Securities and Exchange Commission (SEC) compliance leader Donnelley Financial Solutions (DFIN -2.45%) recently reported second-quarter earnings that show marked advancement in its attempt to transform its stodgy, old-school investment and corporate clients into its software solutions. But are shares attractively valued?
Last week, Donnelley reported solid second-quarter numbers that revealed a 14.5% jump in adjusted earnings per share to $1.42. Management attributed the increase to structural cost reductions and growth in higher-margin software revenue. The company experienced 12.7% growth in compliance software and 7.5% growth in its software solutions business over the second quarter of last year.
Though it should be noted that revenue was down 0.5% overall. Donnelley provides compliance, record-keeping, and legal services to the mergers and acquisitions (M&A), initial public offering (IPO), and capital markets transaction industry. The earnings reported pointed to a substantial reduction in transactions due to the dying special purpose acquisition company (SPAC) boom that Donnelley gladly served in last year. Despite revenue from capital markets being down 22% from a robust second quarter last year, Donnelley outperformed its competitors.
Part of the reason for Donnelley's outperformance in the slowing capital markets is its market share leadership. On its earnings webcast, Donnelley management said its pipeline for mergers and IPOs remains full, but deals are being pushed out due to macro uncertainty. Until those deals close and the majority of revenue is recognized, the company still performs services and collects revenue from each open deal.
Perhaps more importantly, Donnelley is one of the most trusted compliance companies in its markets. Therefore, the few deals that took place in the slow second quarter went to Donnelley.
Traditionally, Donnelley's compliance business consisted of paper-based disclosures, prospectuses, and client communications. Since the company has moved to a contemporary software-based platform, it has used its market share dominance to replace paper-based services and expand its software-based service to its extensive customer list.
In the second quarter, Donnelley's software sales reached $285 million, representing 30% of total sales for the company. That's a 480 basis point improvement from last year's second quarter. The company now has its sights set on achieving its goal of "44 in 2024," meaning it wants to get its software sales up to 44% of total sales by 2024.

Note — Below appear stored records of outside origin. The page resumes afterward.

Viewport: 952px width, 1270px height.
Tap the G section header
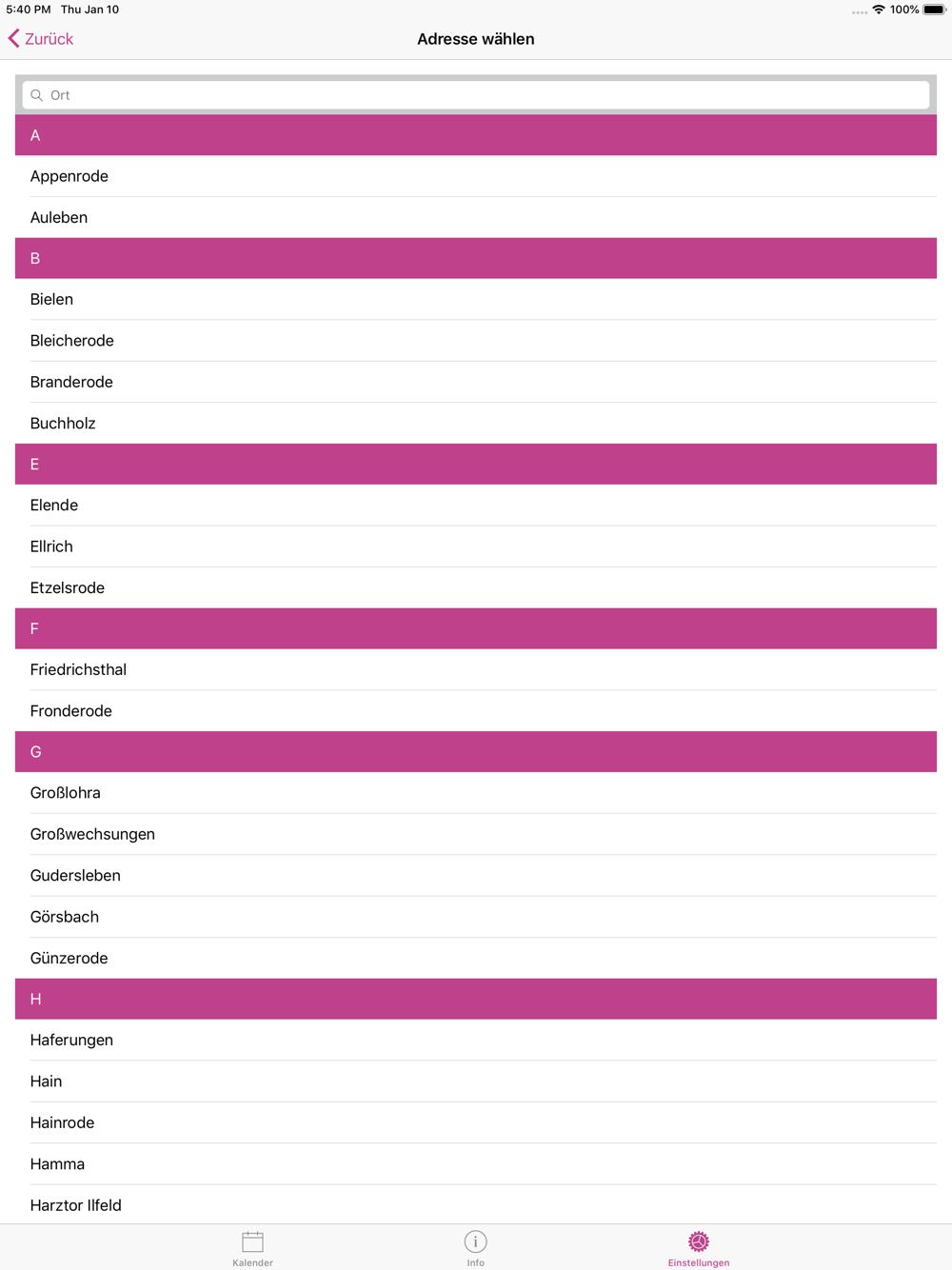pos(476,752)
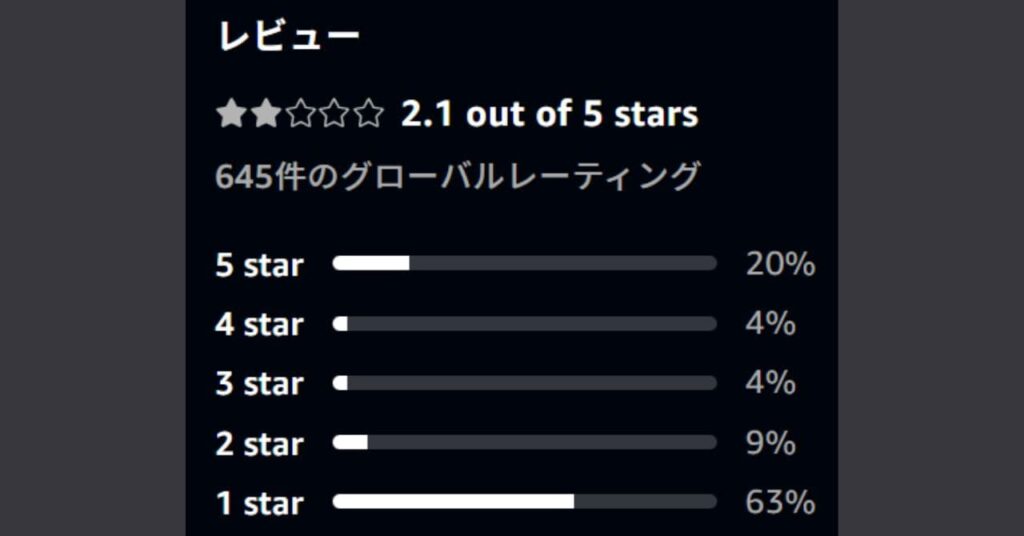Open the 3 star reviews link
1024x536 pixels.
(x=259, y=383)
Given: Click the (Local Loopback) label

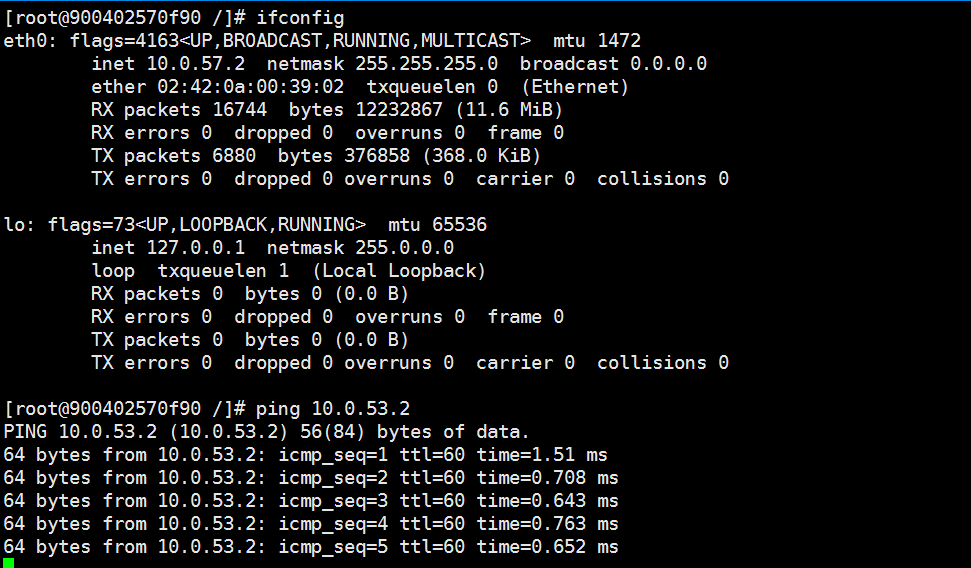Looking at the screenshot, I should coord(399,271).
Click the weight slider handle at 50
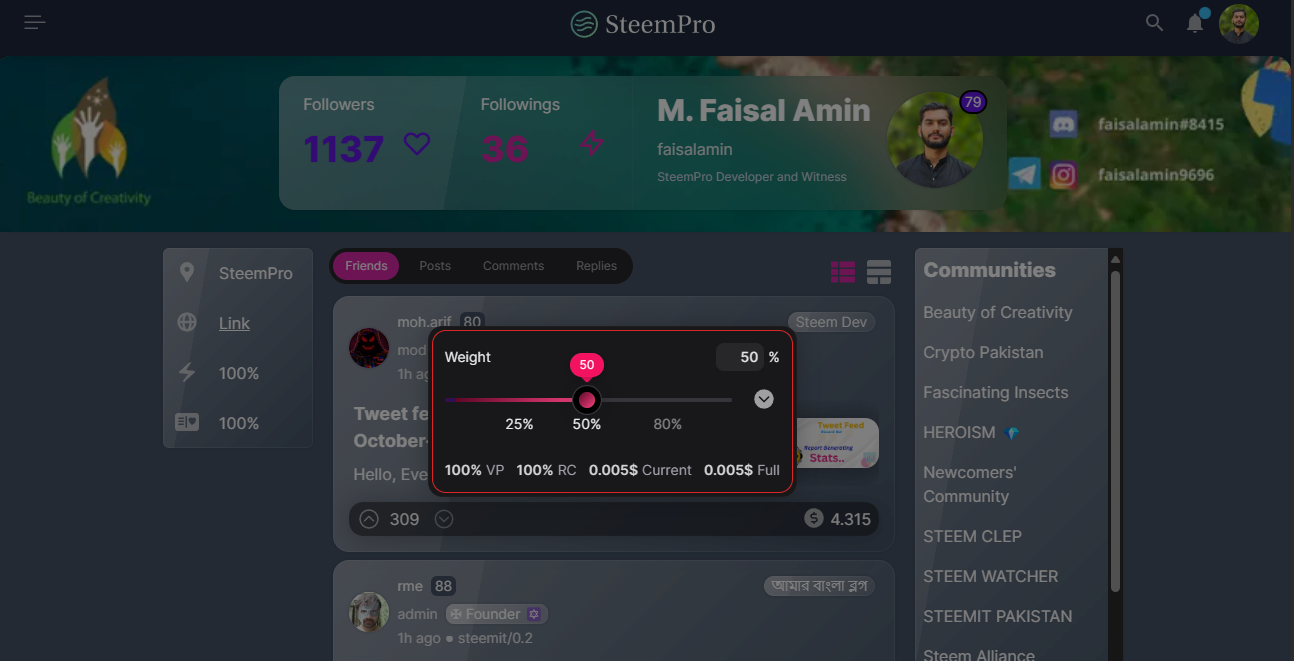The height and width of the screenshot is (661, 1294). (587, 400)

Is Donnelley Financial stock a buy?
Despite a 10% pop in Donnelley's stock price after its earnings report, it is still down 10% for the year. According to Warren Buffett, price is what you pay; value is what you get. Determining the value of Donnelley stock is a bit tricky. For instance, in 2021, the company produced $4.14 in adjusted earnings per share. Based on the 2021 number, the shares trade at a trailing price-to-earnings (P/E) ratio of about 10 times, which appears attractive.
Investors should consider that Donnelley benefited from a once-in-a-lifetime SPAC boom, and 2021 earnings per share was the highest as a stand-alone public company. As a somewhat cyclical company, its valuation should consider all the highs and lows. Over the last eight years, Donnelley has averaged $1.72 in earnings per share, which would mean shares are trading at a distinctly higher normalized P/E ratio of 24 times. Donnelley stock has a five-year average P/E ratio of 9.7 times.
Even though Donnelley Financial's compliance business may be one of the more boring ones, it checks all the boxes of a fantastic company. However, shares look pretty expensive at this point. According to Buffett's dictum, you might not be getting enough value for the price.